Car insurers must crack down on 'whiplash epidemic', say MPs was corrected because it said lawyers and solicitors have been banned from receiving referral fees in the recent legal aid, sentencing and punishment of offenders bill currently going through parliament. The bill, which contains a proposed ban, is not yet law. In addition, insurers have been added to the list of those who routinely sell road accident customer details to claims management companies and personal injury lawyers.

NHS bill eligible for new parliament debate after 100,000 sign e-petition was corrected because the original said once an e-petition crosses the 100,000 threshold, ministers have to consider the issue for debate in the Commons. In fact after reaching 100,000, an MP must take the e-petition to the backbench business committee before it is decided if the issue will be debated in the Commons.

Vicar found dead in locked home was corrected because the original said that Thornbury, Gloucestershire, has two churches, whereas in fact it has several.

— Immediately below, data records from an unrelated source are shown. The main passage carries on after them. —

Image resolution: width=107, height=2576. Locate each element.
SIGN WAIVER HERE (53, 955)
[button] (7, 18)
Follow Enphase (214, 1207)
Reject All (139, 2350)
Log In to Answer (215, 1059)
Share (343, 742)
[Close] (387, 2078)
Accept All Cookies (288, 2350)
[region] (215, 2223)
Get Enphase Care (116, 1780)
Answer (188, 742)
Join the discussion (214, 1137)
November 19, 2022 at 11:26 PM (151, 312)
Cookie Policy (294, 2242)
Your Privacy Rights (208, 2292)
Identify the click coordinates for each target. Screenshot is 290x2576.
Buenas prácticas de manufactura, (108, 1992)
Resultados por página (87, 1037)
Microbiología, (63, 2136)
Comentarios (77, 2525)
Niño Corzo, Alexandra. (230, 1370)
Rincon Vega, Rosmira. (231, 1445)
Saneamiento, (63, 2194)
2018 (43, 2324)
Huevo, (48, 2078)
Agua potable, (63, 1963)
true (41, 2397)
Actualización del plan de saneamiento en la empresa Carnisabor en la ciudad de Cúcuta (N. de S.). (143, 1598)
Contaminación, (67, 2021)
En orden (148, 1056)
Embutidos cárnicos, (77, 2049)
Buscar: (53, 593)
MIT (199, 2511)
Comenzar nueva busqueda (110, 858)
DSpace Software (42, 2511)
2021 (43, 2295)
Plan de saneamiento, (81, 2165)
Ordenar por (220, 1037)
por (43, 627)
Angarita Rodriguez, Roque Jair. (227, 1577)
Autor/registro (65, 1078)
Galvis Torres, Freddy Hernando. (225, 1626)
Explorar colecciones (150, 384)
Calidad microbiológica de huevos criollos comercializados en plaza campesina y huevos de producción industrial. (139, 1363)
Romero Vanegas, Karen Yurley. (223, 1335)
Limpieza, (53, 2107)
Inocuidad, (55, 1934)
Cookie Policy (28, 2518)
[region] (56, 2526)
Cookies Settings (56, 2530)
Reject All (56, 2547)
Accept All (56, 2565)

Greece and the return of the economic 'death spiral' was amended because the original included incorrect figures from the World Bank's report ranking economies. The original said Greece ranks 158th in terms of paying taxes, below Uzbekistan in 157th place, when it should have said Greece ranks 83rd in terms of paying taxes, below Azerbaijan in 81st place. The article also originally said the report from the World Bank was from the United Nations.

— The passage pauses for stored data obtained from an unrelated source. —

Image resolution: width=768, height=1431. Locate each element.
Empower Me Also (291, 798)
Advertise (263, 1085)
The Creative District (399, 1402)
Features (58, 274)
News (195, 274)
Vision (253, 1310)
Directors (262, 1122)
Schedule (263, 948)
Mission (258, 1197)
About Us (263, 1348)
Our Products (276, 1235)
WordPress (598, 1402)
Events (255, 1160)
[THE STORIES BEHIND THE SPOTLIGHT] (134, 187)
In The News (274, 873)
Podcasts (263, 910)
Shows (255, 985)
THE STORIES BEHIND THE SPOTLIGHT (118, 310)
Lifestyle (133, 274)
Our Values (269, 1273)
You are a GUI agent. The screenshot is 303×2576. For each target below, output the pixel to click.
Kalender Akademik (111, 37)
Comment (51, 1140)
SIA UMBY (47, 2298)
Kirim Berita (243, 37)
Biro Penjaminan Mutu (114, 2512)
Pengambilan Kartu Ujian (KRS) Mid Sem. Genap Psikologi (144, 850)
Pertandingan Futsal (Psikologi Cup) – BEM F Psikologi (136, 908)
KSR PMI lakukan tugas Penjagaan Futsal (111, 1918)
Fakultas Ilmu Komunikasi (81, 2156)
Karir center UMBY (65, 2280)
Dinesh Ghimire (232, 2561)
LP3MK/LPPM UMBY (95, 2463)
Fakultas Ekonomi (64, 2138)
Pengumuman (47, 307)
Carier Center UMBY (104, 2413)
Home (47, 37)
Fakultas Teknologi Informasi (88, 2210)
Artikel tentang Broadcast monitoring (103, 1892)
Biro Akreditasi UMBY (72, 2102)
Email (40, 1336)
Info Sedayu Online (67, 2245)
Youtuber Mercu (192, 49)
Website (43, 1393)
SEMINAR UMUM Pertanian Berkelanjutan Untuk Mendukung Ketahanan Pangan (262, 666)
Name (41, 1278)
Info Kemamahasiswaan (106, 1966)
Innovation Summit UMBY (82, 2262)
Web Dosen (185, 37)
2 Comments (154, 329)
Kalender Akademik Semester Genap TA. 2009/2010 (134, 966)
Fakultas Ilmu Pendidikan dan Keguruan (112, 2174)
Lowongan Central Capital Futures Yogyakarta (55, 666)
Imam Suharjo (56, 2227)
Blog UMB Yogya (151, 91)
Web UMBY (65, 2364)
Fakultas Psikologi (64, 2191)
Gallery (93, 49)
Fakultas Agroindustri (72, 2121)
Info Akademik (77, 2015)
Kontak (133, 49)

UK trails Poland and Bulgaria on adults educated to A-level standard was corrected because the heading and text said that educational data from Eurostat – the story's subject matter – were comparing what proportion of various nations' populations had completed the equivalent of English A-level exams. In fact, when the Eurostat table referred to completion of "upper secondary school" it meant GCSE or equivalent. Also, the table's heading said that the figures represented the proportion of people attaining "at least" this level – meaning that they cover the proportion of people in countries surveyed who have completed anything from GCSE level up to PhD level.